The nutritional function of vegetable oil is influenced by different oil extraction methods. In this study, the effects of different processing techniques on the quality of rapeseed oil and animal lipid metabolism were evaluated. Results showed that rapeseed oil obtained by the aqueous enzymatic extraction (AEE) method had the highest polyphenol (152.08 ± 11.44 mg GAE per kg), α-tocopherol (208.97 ± 15.84 mg kg-1), and ß-carotene (5.40 mg kg-1) contents and a better oxidation resistance. It was noted in an experiment on rats fed with diets containing rapeseed oils that AEE rapeseed oil reduces total cholesterol (TC), triacylglycerol (TG), low-density lipoprotein cholesterol (LDL-C), aspartate transaminase (ALT) and alanine transaminase (AST) in high-fat diet rats by 27.09%, 11.81%, 35.52%, 31.02% and 27.61%, respectively, and the body and liver weights of rats were decreased. mRNA expression indicated that AEE could significantly down-regulate fatty acid synthase (FAS) and up-regulate acyl-CoA oxidase 1 (ACOX1) gene expression levels (P < 0.05). These results suggested that the AEE method can increase the content of trace active substances in rapeseed oil and ameliorate chronic diseases induced by a high-fat diet.

Sinapine reduces non-alcoholic fatty liver disease in mice by modulating the composition of the gut microbiota.

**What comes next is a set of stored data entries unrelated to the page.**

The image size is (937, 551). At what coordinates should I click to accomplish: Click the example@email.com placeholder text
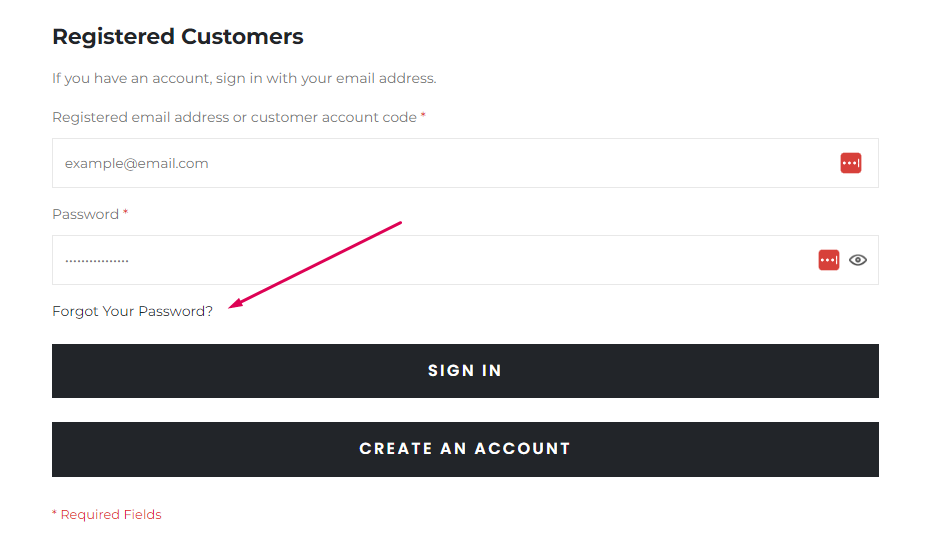[x=136, y=163]
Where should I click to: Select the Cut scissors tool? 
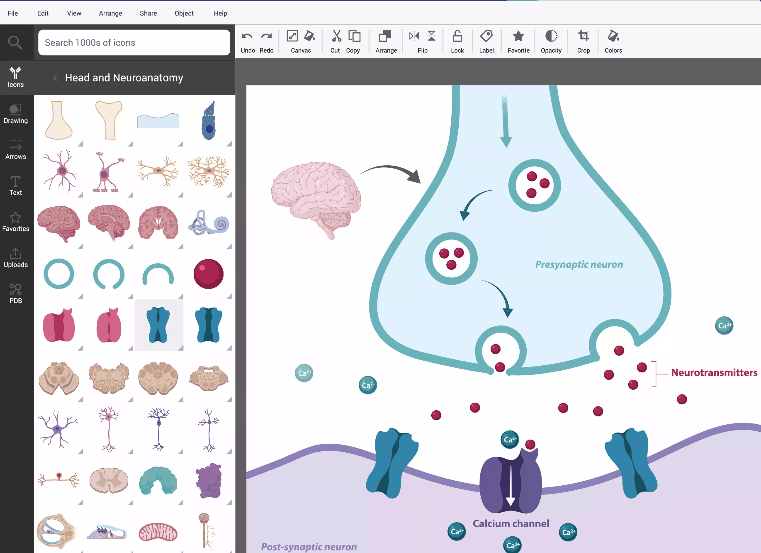pos(337,38)
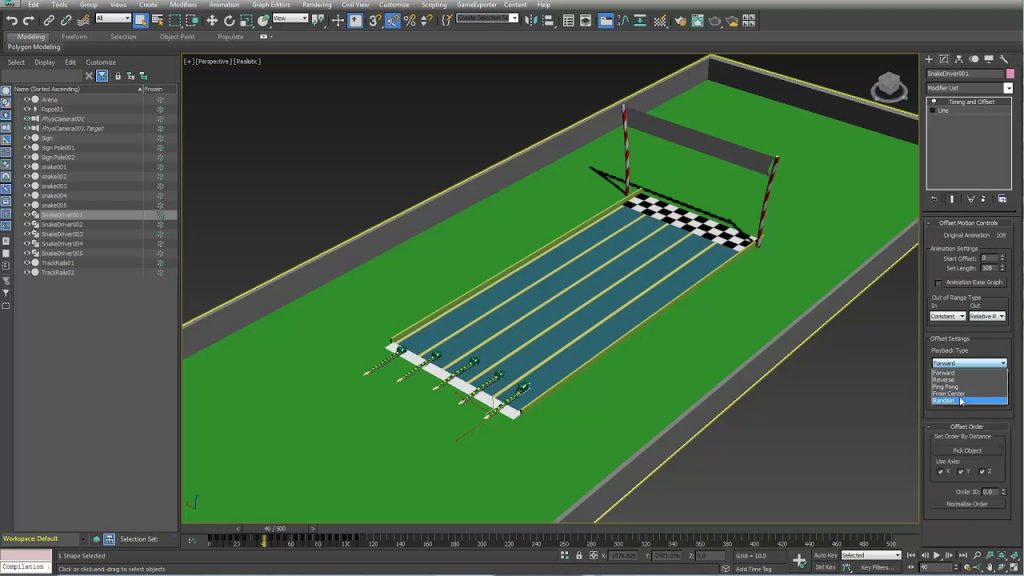Check the Animation Ease Graph option
Screen dimensions: 1024x576
click(x=937, y=282)
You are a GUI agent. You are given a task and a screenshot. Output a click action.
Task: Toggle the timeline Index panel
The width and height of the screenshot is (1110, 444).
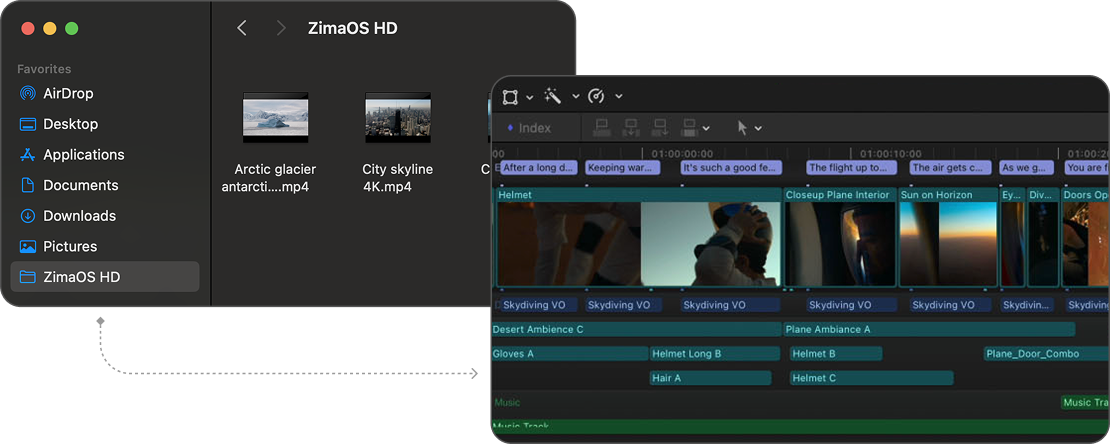[x=528, y=128]
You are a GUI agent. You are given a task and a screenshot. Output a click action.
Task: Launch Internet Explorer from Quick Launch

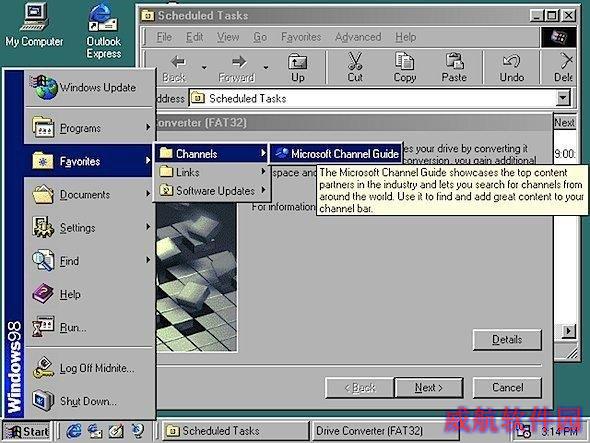coord(74,431)
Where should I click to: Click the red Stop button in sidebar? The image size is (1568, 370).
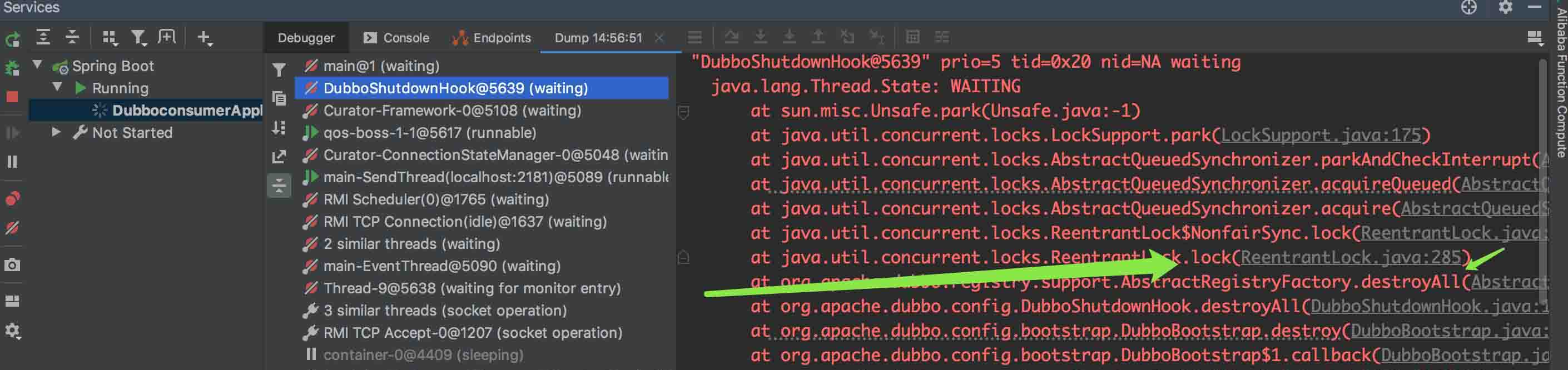(x=12, y=97)
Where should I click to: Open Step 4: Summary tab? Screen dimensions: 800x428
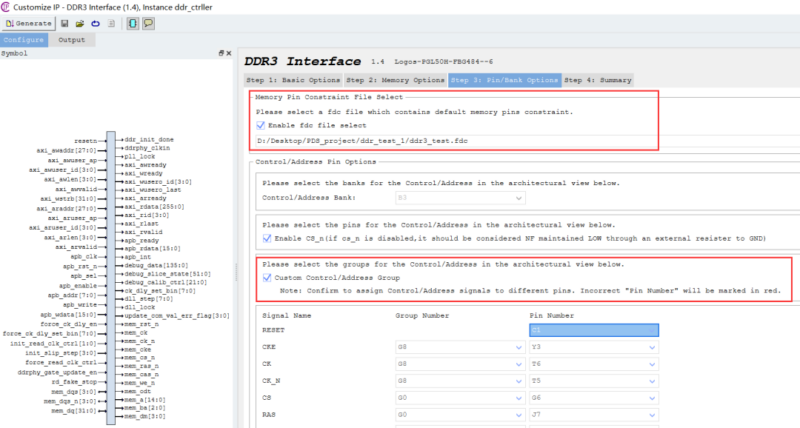tap(598, 79)
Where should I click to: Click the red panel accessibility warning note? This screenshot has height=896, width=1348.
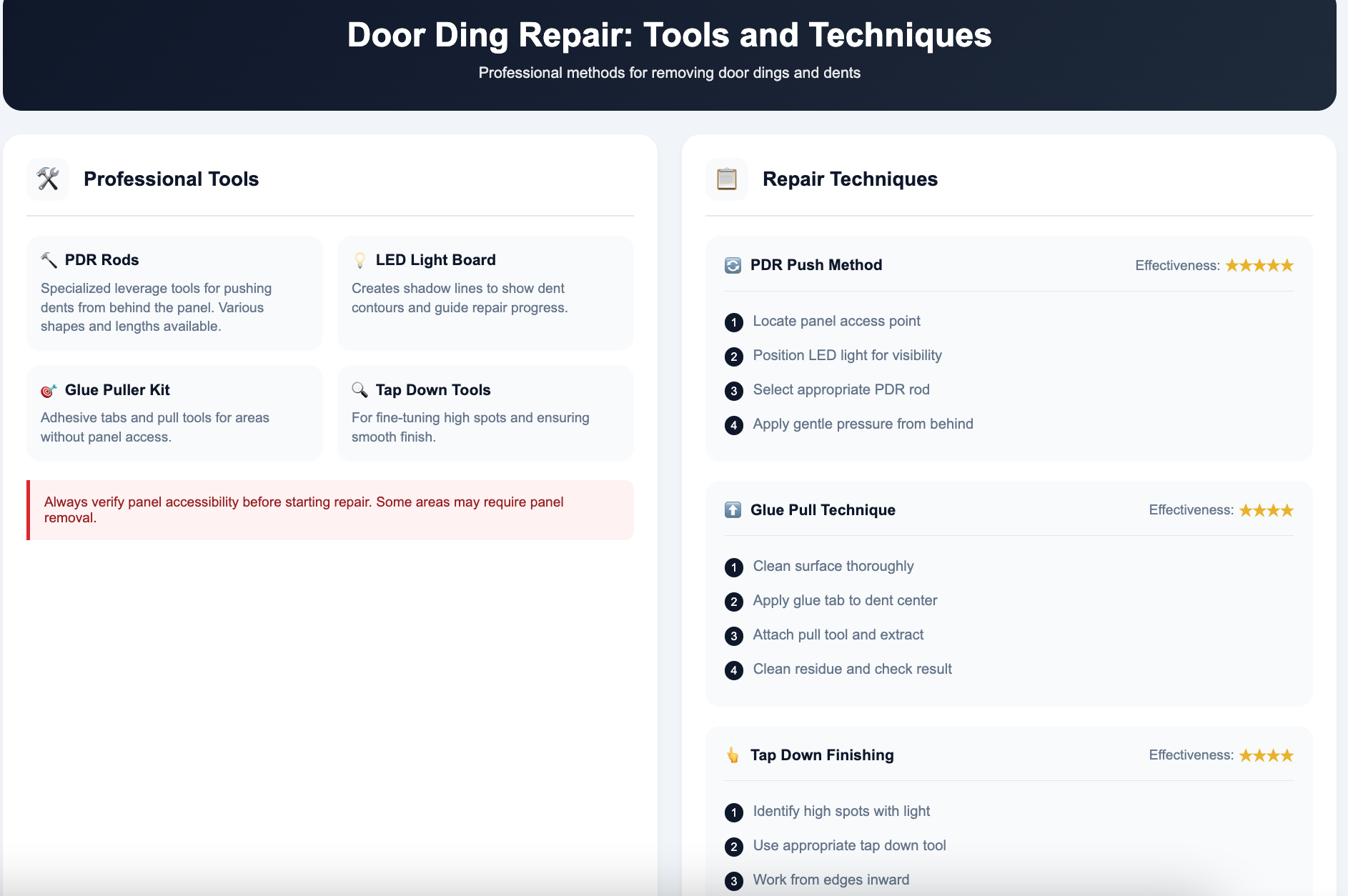point(330,510)
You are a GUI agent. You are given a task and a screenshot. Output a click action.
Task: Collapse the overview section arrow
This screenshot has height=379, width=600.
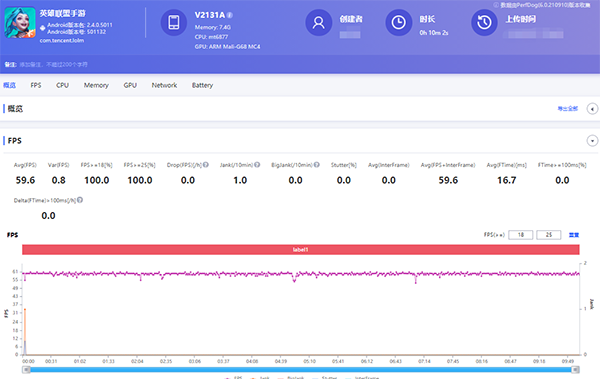click(592, 109)
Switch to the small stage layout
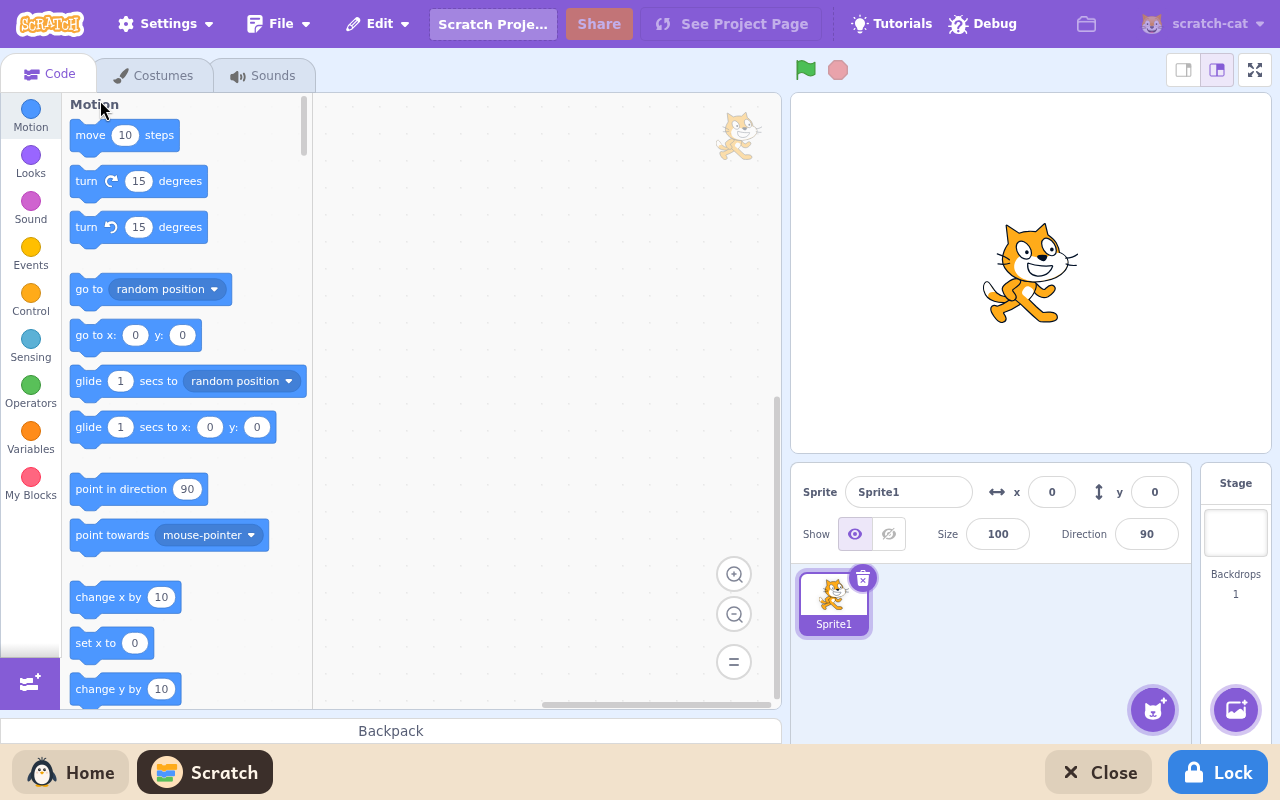The height and width of the screenshot is (800, 1280). point(1183,70)
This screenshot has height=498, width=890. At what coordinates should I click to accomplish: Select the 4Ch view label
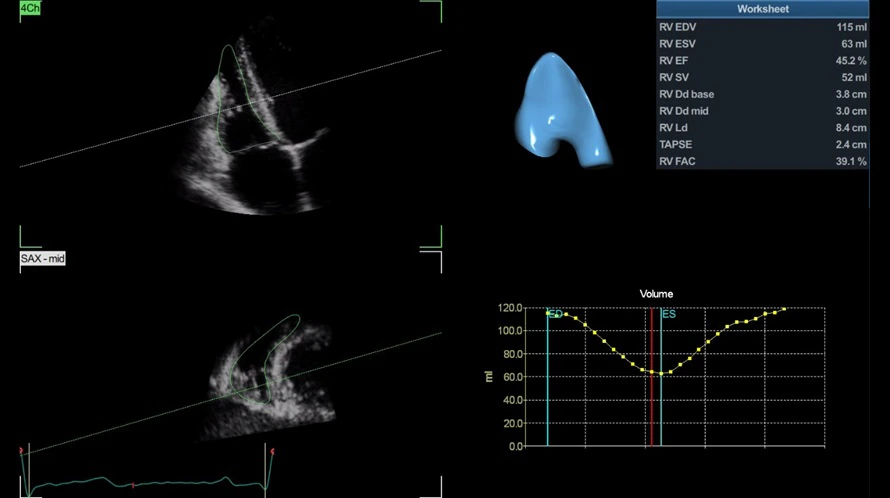pyautogui.click(x=30, y=8)

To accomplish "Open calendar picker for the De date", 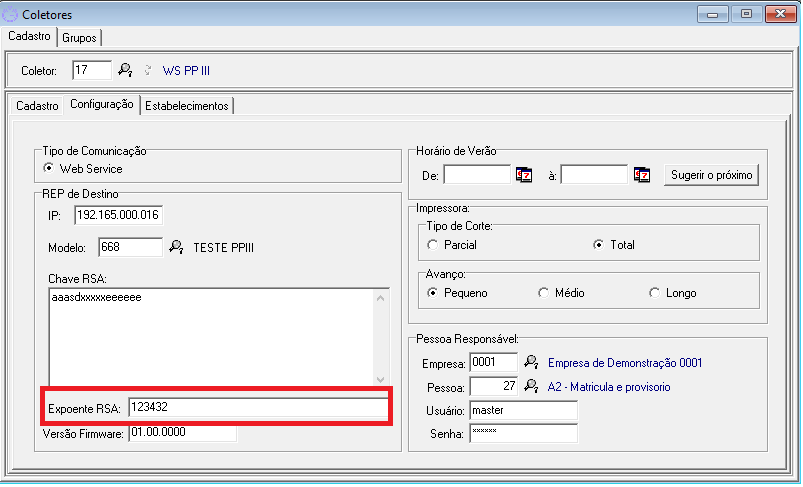I will 524,175.
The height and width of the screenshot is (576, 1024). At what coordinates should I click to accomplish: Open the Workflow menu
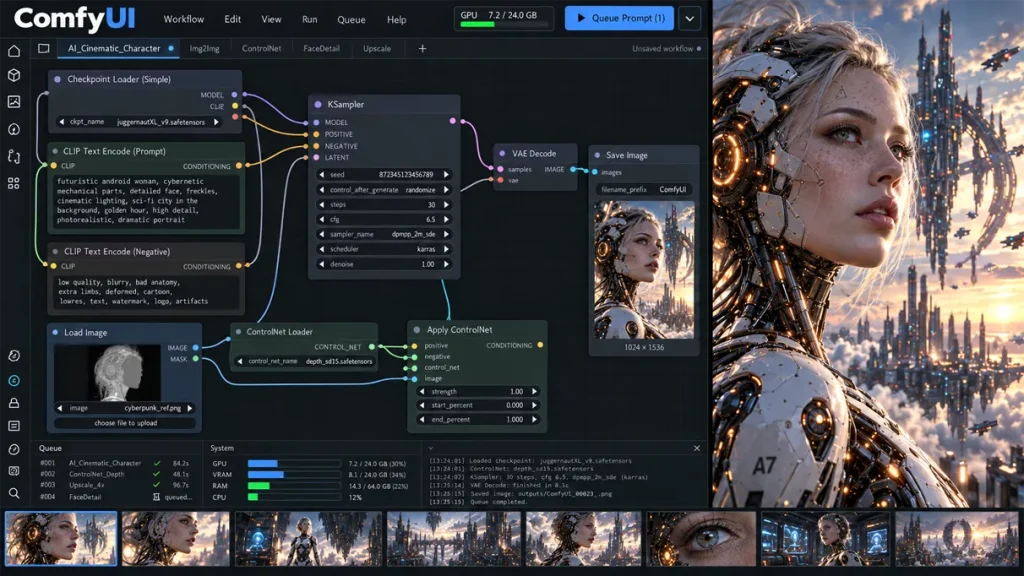point(184,20)
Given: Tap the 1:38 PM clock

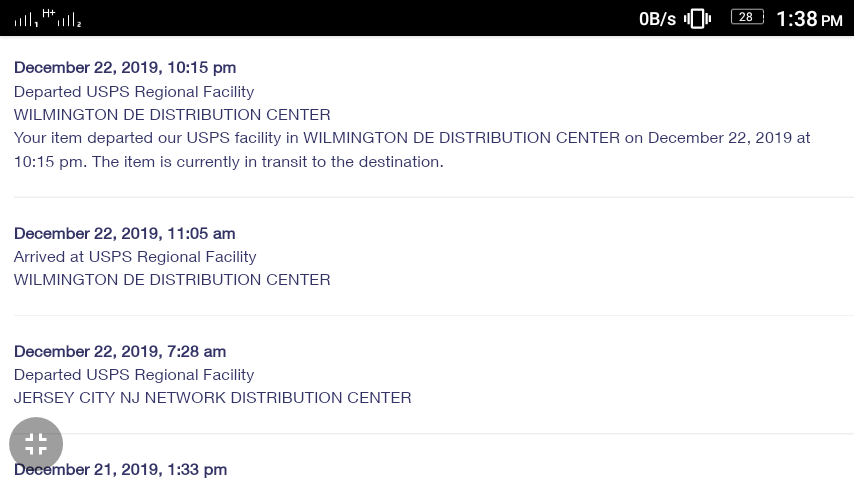Looking at the screenshot, I should (x=809, y=19).
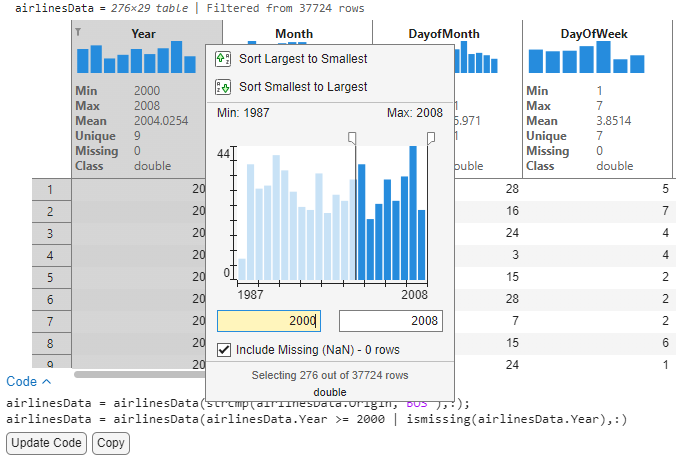
Task: Toggle the Include Missing (NaN) checkbox
Action: tap(225, 350)
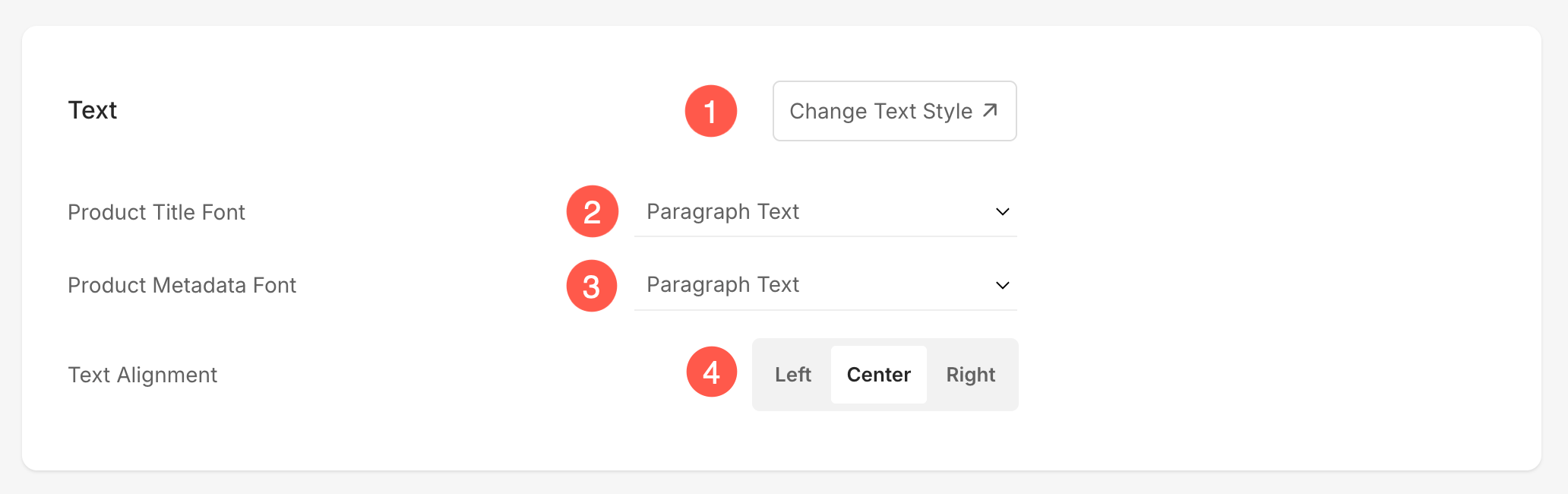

Non-alcoholic fatty liver disease (NAFLD) is associated with low-grade chronic inflammation and intestinal dysbiosis. In this study, we investigated the potential benefits of sinapine, a rapeseed polyphenol known to exert anti-inflammatory and anti-oxidant effects, on high-fat diet (HFD)-induced NAFLD in C57BL/6 J mice and the underlying mechanisms. Four week-old mice were randomly divided into four groups and fed a low-fat diet (LFD), a HFD, a HFD with common rapeseed oil (HFD + CRO) and a HFD with sinapine in rapeseed oil (HFD + SRO) for 12 weeks. Supplementation with sinapine reduced the body weight of HFD mice by 10.99%, and decreased the levels of TG and LDL-C by 15.67% and 73.62%, respectively. In addition, sinapine also suppressed the intestinal NF-κB and TNF-α expressions and enhanced the adipose tissue IRS-1 expression in the HFD mice (P < 0.05). In terms of effects on the gut microbiota, sinapine induced a decrease in the ratio of Firmicutes to Bacteroidetes and increased the abundance of probiotics, such as Lactobacillaceae, Akkermansiaceae and Blautia, along with metabolite short-chain fatty acid (SCFA)-mediated upregulation of G protein-coupled receptor 43 (GPR43) to inhibit expression of inflammatory factors. Our collective results strongly supported the fact that the utility of sinapine as a prebiotic agent could prevent gut dysbiosis and obesity-related chronic diseases, such as insulin resistance (IR) and NAFLD.

Development and Validation of a QuEChERS-LC-MS/MS Method for the Analysis of Phenolic Compounds in Rapeseed Oil.

In recent years, the determination of phenolic compounds in vegetable oil has aroused broad attention because these compounds have beneficial effects on health. In this work, a novel method based on the quick, easy, cheap, effective, rugged, and safe (QuEChERS) method and LC-MS/MS was developed for the analysis of phenolic compounds. A total of 18 mL of acetonitrile, 3 mL of water, and 270 mg of C18 sorbent were utilized in the optimized QuEChERS procedure. The LC-MS/MS analysis was performed in a C18 column under gradient-elution conditions with eluent of acetonitrile and water with 0.1% acetic acid. The QuEChERS approach achieved decent extraction recoveries (75.32-103.93%) for most phenolic compounds. The QuEChERS-LC-MS/MS method was validated in terms of accuracy, precision, sensitivity, and linearity. The proposed method was further evaluated using different prepared rapeseed oils. The result demonstrated that QuEChERS-LC-MS/MS is a rapid and reliable method for determining phenolic compounds in rapeseed oils.